* **Requirement**: Go through the data and report each line that holds the string "computer".

Data below:

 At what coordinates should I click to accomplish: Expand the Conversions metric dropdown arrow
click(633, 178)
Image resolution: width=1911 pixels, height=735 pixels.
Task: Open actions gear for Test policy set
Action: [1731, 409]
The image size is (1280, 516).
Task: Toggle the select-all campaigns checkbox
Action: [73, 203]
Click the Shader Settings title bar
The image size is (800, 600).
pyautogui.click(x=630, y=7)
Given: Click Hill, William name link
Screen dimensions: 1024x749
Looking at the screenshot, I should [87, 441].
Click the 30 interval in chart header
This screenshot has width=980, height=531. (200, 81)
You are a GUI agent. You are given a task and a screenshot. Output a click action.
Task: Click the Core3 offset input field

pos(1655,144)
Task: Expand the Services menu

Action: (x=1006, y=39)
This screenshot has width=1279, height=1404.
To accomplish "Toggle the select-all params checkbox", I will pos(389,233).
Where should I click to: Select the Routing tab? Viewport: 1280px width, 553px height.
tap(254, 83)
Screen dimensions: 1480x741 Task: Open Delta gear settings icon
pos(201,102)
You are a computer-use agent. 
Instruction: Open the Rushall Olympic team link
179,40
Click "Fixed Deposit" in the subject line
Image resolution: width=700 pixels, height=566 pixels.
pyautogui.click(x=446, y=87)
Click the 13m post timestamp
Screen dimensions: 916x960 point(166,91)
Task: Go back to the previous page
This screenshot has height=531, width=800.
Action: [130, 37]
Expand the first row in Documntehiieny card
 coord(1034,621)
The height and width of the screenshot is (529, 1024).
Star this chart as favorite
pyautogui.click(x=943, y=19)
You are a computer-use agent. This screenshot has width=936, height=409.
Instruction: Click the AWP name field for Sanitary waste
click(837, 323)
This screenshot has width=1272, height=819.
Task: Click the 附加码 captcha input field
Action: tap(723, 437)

End of Data.

* **The completed task**:
You are a computer-use agent. 
You are a computer-use agent. This screenshot has width=936, height=409.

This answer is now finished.